Brains, Persons, and Society *** ABSTRACTS
   Cervelli, Persone e Società ***ABSTRACTS





Gozzano

Multiple Realizability and Identity

It is generally held that type-identity theories of mind have been definitively discarded by the multiple realizability argument. In this paper I would like to conditionally challenge this opinion. The multiple realizability argument, in fact, is generally taken to show that identity statements between mental properties (say, have pain) and their realizers (C-fibers firing) are not necessarily valid. These are contrasted with statements such as heat = molecular motion, which are taken as necessarily true. However, after briefly introducing the dialectics, I point out that these latter identity statements are subject to the same kind of multiple realizability.

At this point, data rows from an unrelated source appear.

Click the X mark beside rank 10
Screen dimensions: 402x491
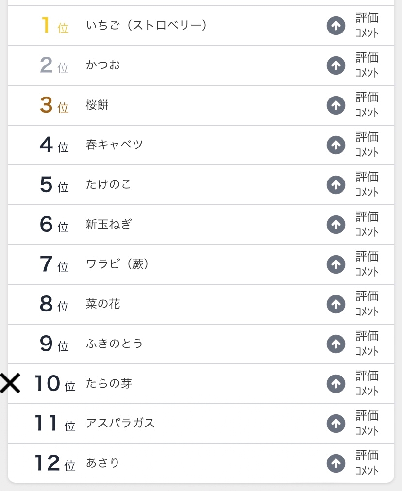click(x=10, y=383)
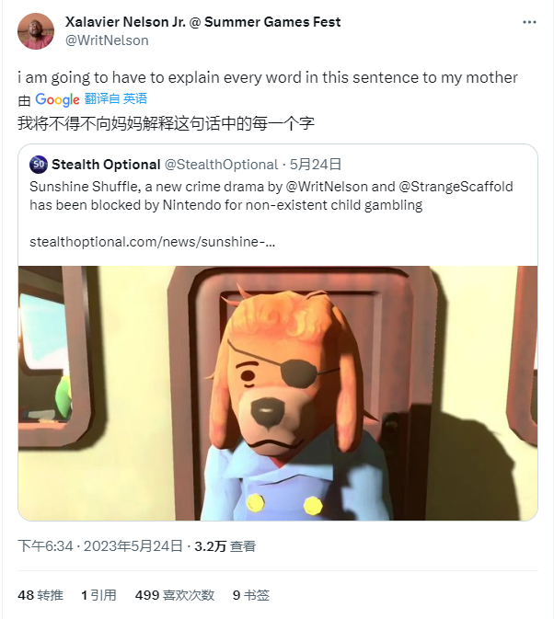
Task: Click the 下午6:34 · 2023年5月24日 timestamp
Action: coord(100,546)

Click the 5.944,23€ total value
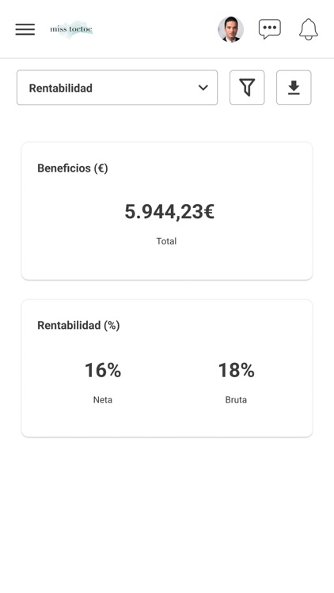click(x=169, y=211)
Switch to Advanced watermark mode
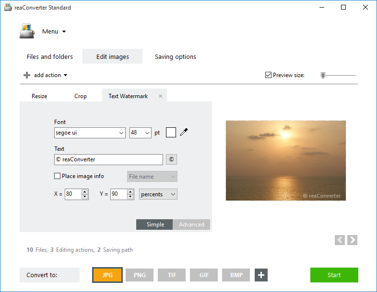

On the one side, as already noticed by many authors, the concept of heat can be applied to different states of the matter (gases, solids, plasma, …) so engendering different “identities”; on the other hand, even if applied to a very specific state of the matter (say, gases), it is nevertheless multiply realized. Secondly, I argue that the way in which this problem can be fixed with respect to the purely physicalistic identity statements (heat = molecular motion) can be extended to mentalistic identities too, a solution originally advanced by Jaegwon Kim.

In particular, Kim holds that mental and physical properties are biunivocally correlated (a thesis weaker than identity) under the heading of a condition. The logical form of his correlation thesis is Sx→(Mx↔Px), that is, If x has structure S then x has Mental property iff x has Physical property. In the last part of my paper, I modify Kim’s definition both to buttress it toward identity and in order to avoid one difficulty concerning deviant causal chains. Having set all this, I will conclude that this is enough to vindicate the identity theory of mind.